** DATA RECORDS follows **

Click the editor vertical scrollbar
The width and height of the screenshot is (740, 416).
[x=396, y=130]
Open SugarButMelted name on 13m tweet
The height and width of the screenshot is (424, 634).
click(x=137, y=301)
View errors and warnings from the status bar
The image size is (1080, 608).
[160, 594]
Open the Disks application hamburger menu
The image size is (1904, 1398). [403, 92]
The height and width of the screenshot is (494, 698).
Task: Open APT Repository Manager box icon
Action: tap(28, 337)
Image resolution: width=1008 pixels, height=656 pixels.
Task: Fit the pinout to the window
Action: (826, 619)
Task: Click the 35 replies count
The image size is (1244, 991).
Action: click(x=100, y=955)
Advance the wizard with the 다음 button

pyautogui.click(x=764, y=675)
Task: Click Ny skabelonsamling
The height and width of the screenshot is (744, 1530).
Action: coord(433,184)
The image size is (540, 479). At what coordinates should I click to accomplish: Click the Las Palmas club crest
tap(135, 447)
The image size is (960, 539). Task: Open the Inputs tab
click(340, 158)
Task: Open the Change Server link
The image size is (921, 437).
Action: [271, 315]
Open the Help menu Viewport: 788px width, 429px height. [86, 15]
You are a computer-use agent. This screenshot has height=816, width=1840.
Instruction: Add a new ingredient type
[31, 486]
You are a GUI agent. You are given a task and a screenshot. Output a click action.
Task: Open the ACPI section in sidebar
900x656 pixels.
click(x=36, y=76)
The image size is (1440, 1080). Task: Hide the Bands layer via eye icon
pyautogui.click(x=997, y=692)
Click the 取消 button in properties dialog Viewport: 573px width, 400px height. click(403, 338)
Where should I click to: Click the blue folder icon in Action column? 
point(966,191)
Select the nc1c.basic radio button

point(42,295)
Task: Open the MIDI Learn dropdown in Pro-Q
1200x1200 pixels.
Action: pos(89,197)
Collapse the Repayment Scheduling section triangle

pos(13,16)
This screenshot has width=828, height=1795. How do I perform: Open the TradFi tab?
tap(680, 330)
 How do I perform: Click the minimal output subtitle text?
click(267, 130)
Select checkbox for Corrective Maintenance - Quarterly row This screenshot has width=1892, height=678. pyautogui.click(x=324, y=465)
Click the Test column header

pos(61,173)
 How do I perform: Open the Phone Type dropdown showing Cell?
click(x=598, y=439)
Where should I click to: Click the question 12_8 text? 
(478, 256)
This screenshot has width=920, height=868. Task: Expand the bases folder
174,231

** End of DATA RECORDS **

## TASK DESCRIPTION
Go through the material and write each line out again exactly.

## OUTPUT FOR THIS EXERCISE
Click the editor vertical scrollbar
The width and height of the screenshot is (740, 416).
[x=396, y=130]
Open SugarButMelted name on 13m tweet
The height and width of the screenshot is (424, 634).
click(x=137, y=301)
View errors and warnings from the status bar
The image size is (1080, 608).
[160, 594]
Open the Disks application hamburger menu
The image size is (1904, 1398). [403, 92]
The height and width of the screenshot is (494, 698).
Task: Open APT Repository Manager box icon
Action: tap(28, 337)
Image resolution: width=1008 pixels, height=656 pixels.
Task: Fit the pinout to the window
Action: (826, 619)
Task: Click the 35 replies count
The image size is (1244, 991).
Action: click(x=100, y=955)
Advance the wizard with the 다음 button

pyautogui.click(x=764, y=675)
Task: Click Ny skabelonsamling
The height and width of the screenshot is (744, 1530).
Action: coord(433,184)
The image size is (540, 479). At what coordinates should I click to accomplish: Click the Las Palmas club crest
tap(135, 447)
The image size is (960, 539). Task: Open the Inputs tab
click(340, 158)
Task: Open the Change Server link
The image size is (921, 437).
Action: [271, 315]
Open the Help menu Viewport: 788px width, 429px height. [86, 15]
You are a computer-use agent. This screenshot has height=816, width=1840.
Instruction: Add a new ingredient type
[31, 486]
You are a GUI agent. You are given a task and a screenshot. Output a click action.
Task: Open the ACPI section in sidebar
900x656 pixels.
click(x=36, y=76)
The image size is (1440, 1080). Task: Hide the Bands layer via eye icon
pyautogui.click(x=997, y=692)
Click the 取消 button in properties dialog Viewport: 573px width, 400px height. click(403, 338)
Where should I click to: Click the blue folder icon in Action column? 
point(966,191)
Select the nc1c.basic radio button

point(42,295)
Task: Open the MIDI Learn dropdown in Pro-Q
1200x1200 pixels.
Action: pos(89,197)
Collapse the Repayment Scheduling section triangle

pos(13,16)
This screenshot has width=828, height=1795. How do I perform: Open the TradFi tab?
tap(680, 330)
 How do I perform: Click the minimal output subtitle text?
click(267, 130)
Select checkbox for Corrective Maintenance - Quarterly row This screenshot has width=1892, height=678. pyautogui.click(x=324, y=465)
Click the Test column header

pos(61,173)
 How do I perform: Open the Phone Type dropdown showing Cell?
click(x=598, y=439)
Where should I click to: Click the question 12_8 text? 
(478, 256)
This screenshot has width=920, height=868. Task: Expand the bases folder
174,231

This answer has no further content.